Pixel coordinate grounding data
--------------------
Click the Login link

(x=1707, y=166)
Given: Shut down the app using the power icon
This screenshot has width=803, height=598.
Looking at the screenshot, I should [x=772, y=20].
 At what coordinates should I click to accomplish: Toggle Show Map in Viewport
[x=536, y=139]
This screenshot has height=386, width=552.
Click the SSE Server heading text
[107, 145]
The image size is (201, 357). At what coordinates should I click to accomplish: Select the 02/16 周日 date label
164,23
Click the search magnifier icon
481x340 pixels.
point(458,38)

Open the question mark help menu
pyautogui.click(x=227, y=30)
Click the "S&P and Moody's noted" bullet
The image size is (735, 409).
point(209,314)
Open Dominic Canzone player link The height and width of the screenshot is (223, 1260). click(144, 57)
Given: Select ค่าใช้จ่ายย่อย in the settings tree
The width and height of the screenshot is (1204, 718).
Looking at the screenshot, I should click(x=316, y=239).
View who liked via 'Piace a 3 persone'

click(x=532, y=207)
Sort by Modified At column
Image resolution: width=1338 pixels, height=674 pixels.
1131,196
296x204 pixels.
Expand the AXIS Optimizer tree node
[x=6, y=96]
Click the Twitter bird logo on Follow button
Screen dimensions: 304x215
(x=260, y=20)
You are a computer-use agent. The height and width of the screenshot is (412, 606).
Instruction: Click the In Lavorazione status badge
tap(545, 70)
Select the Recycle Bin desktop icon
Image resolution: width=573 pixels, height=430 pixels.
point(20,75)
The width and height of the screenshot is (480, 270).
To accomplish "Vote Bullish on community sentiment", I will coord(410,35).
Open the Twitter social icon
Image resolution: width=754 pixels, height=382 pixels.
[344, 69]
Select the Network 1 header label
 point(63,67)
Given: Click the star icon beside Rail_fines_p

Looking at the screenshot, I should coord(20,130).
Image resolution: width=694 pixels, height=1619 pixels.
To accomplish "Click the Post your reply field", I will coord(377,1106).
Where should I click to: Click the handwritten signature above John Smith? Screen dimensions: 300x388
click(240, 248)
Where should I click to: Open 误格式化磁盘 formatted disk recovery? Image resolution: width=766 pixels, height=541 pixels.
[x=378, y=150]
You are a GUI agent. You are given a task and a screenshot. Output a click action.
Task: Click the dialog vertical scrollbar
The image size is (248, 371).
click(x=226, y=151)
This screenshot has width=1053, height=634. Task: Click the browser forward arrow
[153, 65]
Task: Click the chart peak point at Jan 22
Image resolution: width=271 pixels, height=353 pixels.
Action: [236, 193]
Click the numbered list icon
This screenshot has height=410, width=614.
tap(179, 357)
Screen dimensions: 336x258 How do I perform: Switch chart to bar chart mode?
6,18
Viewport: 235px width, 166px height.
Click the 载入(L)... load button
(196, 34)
--------------------
**To do:**
Among the entries above, how many lines contain the string "agent"? Only the number should be given.

**Expected answer:**
2